EXERCISE GOAL »
Copy the rows below exactly as they are, from the line with "Select the Oblate spheroid mode" to the line with "(x=262, y=159)".

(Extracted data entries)
━━━━━━━━━━━━━━━━
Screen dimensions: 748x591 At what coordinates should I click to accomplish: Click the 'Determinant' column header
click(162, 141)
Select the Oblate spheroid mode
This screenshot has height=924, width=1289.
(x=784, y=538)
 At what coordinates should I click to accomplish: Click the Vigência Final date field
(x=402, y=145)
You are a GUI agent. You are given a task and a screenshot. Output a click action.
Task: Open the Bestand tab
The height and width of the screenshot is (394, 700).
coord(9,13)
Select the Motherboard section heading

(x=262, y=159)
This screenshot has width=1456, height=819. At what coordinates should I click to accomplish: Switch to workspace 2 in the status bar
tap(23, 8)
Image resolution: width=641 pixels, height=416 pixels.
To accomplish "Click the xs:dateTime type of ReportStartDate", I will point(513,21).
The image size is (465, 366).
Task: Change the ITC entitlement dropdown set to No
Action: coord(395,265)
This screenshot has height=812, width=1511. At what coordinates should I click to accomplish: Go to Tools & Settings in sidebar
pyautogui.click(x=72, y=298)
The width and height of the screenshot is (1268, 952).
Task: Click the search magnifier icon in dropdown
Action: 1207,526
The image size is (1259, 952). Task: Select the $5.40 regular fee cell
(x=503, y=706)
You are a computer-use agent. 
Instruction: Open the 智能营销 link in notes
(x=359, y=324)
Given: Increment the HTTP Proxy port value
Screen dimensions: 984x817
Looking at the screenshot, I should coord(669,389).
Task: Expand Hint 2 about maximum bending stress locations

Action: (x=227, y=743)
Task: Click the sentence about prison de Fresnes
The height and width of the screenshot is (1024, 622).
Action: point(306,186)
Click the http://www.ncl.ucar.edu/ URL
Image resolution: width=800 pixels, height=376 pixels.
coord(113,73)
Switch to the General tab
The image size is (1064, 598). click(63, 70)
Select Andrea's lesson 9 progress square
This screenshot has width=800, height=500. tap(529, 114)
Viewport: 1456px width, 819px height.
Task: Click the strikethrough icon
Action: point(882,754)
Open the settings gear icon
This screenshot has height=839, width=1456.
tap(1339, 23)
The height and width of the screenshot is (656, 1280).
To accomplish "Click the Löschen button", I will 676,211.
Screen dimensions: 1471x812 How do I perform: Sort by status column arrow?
━━━━━━━━━━━━━━━━
WRITTEN REPLY »
Select the Oblate spheroid mode
This screenshot has height=924, width=1289.
(x=784, y=538)
 At what coordinates should I click to accomplish: Click the Vigência Final date field
(x=402, y=145)
You are a GUI agent. You are given a task and a screenshot. Output a click action.
Task: Open the Bestand tab
The height and width of the screenshot is (394, 700).
coord(9,13)
Select the Motherboard section heading

(x=262, y=159)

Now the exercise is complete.